Screenshot grounding data:
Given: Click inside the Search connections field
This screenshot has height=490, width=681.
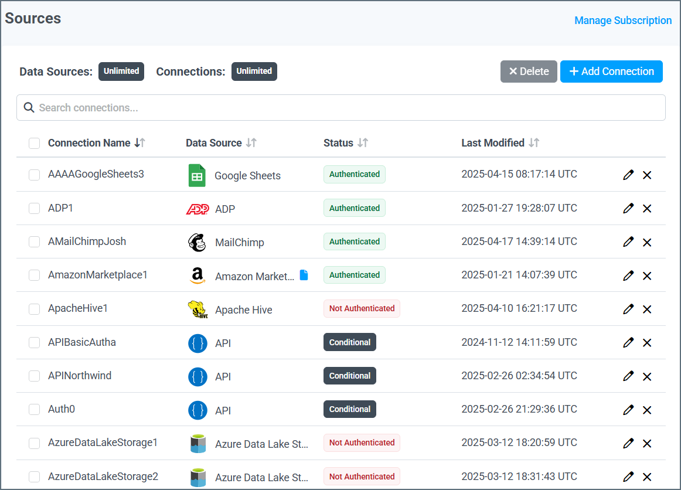Looking at the screenshot, I should 234,107.
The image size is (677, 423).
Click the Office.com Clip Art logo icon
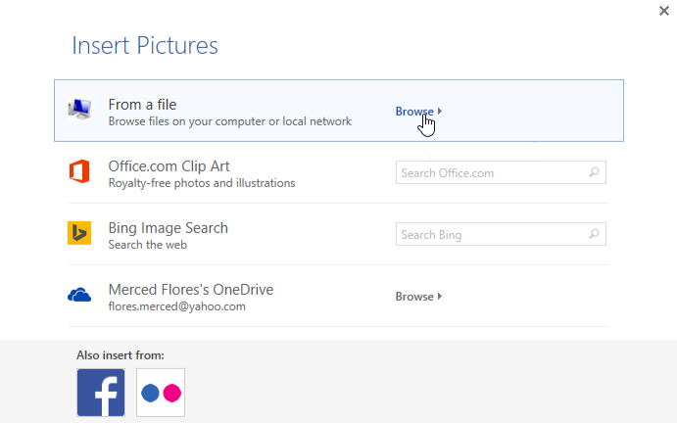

(What you have to do) Reproduce each line of the records exactly, and omit every picture.

(Reply)
Given: Click inside the Search connections field
This screenshot has height=490, width=681.
Looking at the screenshot, I should 234,107.
The image size is (677, 423).
Click the Office.com Clip Art logo icon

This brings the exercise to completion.